*Exercise directions*: Repeat every line of the data exactly; the pictures stay out.

[Start of Attachment]

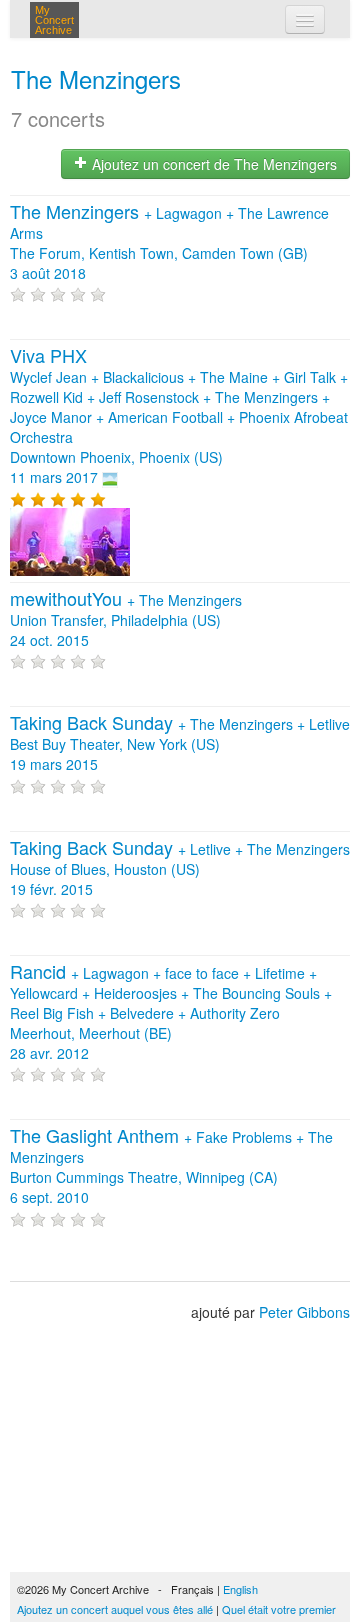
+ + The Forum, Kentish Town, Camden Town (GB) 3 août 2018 (169, 243)
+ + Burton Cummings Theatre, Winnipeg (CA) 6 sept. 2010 (171, 1167)
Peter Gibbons (304, 1312)
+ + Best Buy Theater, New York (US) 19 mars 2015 (180, 744)
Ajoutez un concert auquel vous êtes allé (115, 1609)
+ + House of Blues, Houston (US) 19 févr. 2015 (180, 869)
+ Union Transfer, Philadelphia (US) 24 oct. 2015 (126, 620)
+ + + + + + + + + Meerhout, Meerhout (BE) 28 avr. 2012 (171, 1013)
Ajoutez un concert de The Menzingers (212, 164)
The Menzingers (96, 78)
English (240, 1589)
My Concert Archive (54, 20)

[End of Attachment]

*Task answer*:
+ + The Forum, Kentish Town, Camden Town (GB) 3 août 2018 (169, 243)
+ + Burton Cummings Theatre, Winnipeg (CA) 6 sept. 2010 (171, 1167)
Peter Gibbons (304, 1312)
+ + Best Buy Theater, New York (US) 19 mars 2015 (180, 744)
Ajoutez un concert auquel vous êtes allé (115, 1609)
+ + House of Blues, Houston (US) 19 févr. 2015 (180, 869)
+ Union Transfer, Philadelphia (US) 24 oct. 2015 (126, 620)
+ + + + + + + + + Meerhout, Meerhout (BE) 28 avr. 2012 (171, 1013)
Ajoutez un concert de The Menzingers (212, 164)
The Menzingers (96, 78)
English (240, 1589)
My Concert Archive (54, 20)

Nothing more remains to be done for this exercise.